Sur le fond, le groupe Union Centriste partage l’analyse de la commission, qui considère qu’il faut sortir de la dimension infantilisante de l’application de cette loi. Cela implique la suppression des sanctions contre-productives dont la Cour des comptes a démontré l’inutilité dans un rapport récent. Appauvrir les communes par des sanctions financières est une véritable erreur ; faisons-leur confiance, au contraire, en fléchant ces sommes vers le logement social sur le territoire, au moyen d’une consignation des pénalités de carence sous le contrôle du préfet.
Je veux dire un mot, enfin, sur un sujet qui empoisonne la vie de nombreux élus ces derniers temps, à savoir le risque juridique qui pèse sur les représentants d’une collectivité au sein d’une entreprise publique locale.
Depuis février dernier, la Haute Autorité pour la transparence de la vie publique recommande aux élus locaux de se déporter lorsque leur est soumise une décision relative à une SEM (société d’économie mixte) ou une SPL (société publique locale). La menace est sérieuse : on parle d’un risque de condamnation pénale pour prise illégale d’intérêts. Il s’agit d’un sujet en soi, qu’il conviendrait de résoudre au-delà de la simple question soulevée incidemment, car il y a de quoi effrayer de nombreux élus. Pourtant, en réalité, cette interprétation paraît « très éloignée de l’esprit de la loi », comme l’ont relevé nos rapporteurs.

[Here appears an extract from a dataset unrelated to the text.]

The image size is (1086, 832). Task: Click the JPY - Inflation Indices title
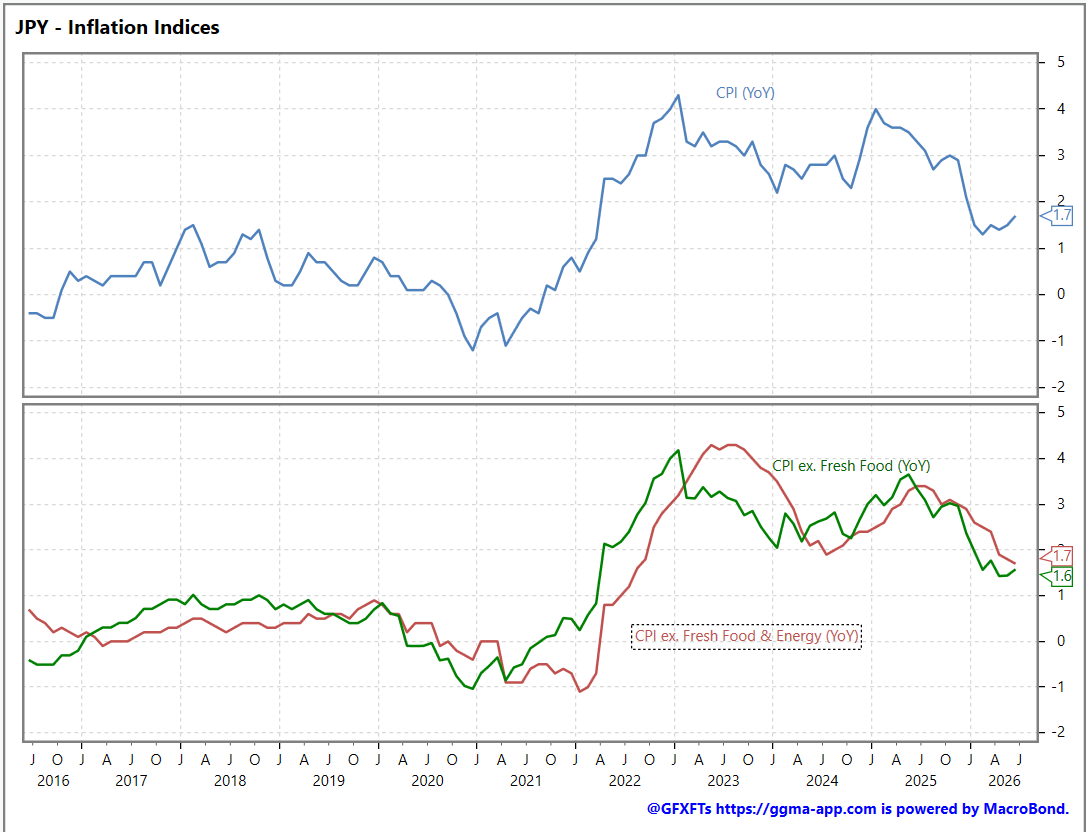pos(117,28)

Ainsi, afin d’apporter aux élus locaux la sécurité juridique indispensable à l’exercice serein de leur mandat, notre commission a adopté un amendement bienvenu. Celui-ci ne règle pas tout ; il nous restera à réfléchir, demain, à une rédaction renouvelée du délit de prise illégale d’intérêts, au sens de l’article 432-12 du code pénal. Le Sénat a déjà été force de proposition sur cette question par le passé. L’examen de la réforme de la justice à la rentrée nous permettra, je l’espère, d’avancer sur ce point.
Je ne peux passer sous silence, avant de conclure, le sujet du cumul des mandats, en particulier du cumul du mandat de parlementaire avec toute fonction exécutive locale. Nous sommes très nombreux à convenir que le législateur est allé trop loin, en privant le Parlement de notre pays de la présence, en son sein, de maires, notamment de communes rurales.

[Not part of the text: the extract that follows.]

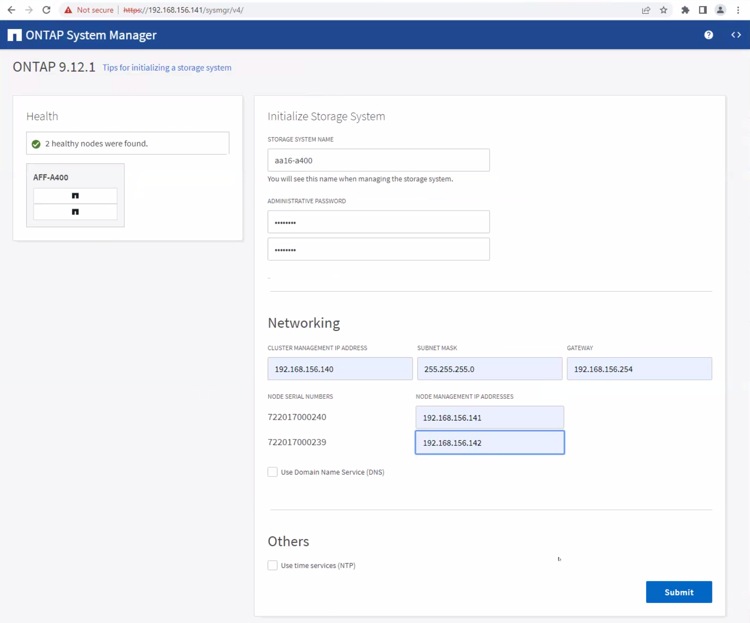Bookmark this page with the star icon

tap(663, 10)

Il est regrettable que ce texte ne permette pas, là encore, d’introduire de la souplesse dans l’application d’une règle qui s’est finalement révélée néfaste pour la démocratie parlementaire. D’ailleurs, je crois que le Président de la République lui-même convient de cette difficulté qui se pose à notre démocratie parlementaire.
Vous l’aurez donc compris, mes chers collègues, nous avons ressenti une certaine déception à la lecture de la copie initiale du Gouvernement. Toutefois, celle que nos commissions ont rendue offre des perspectives beaucoup plus encourageantes.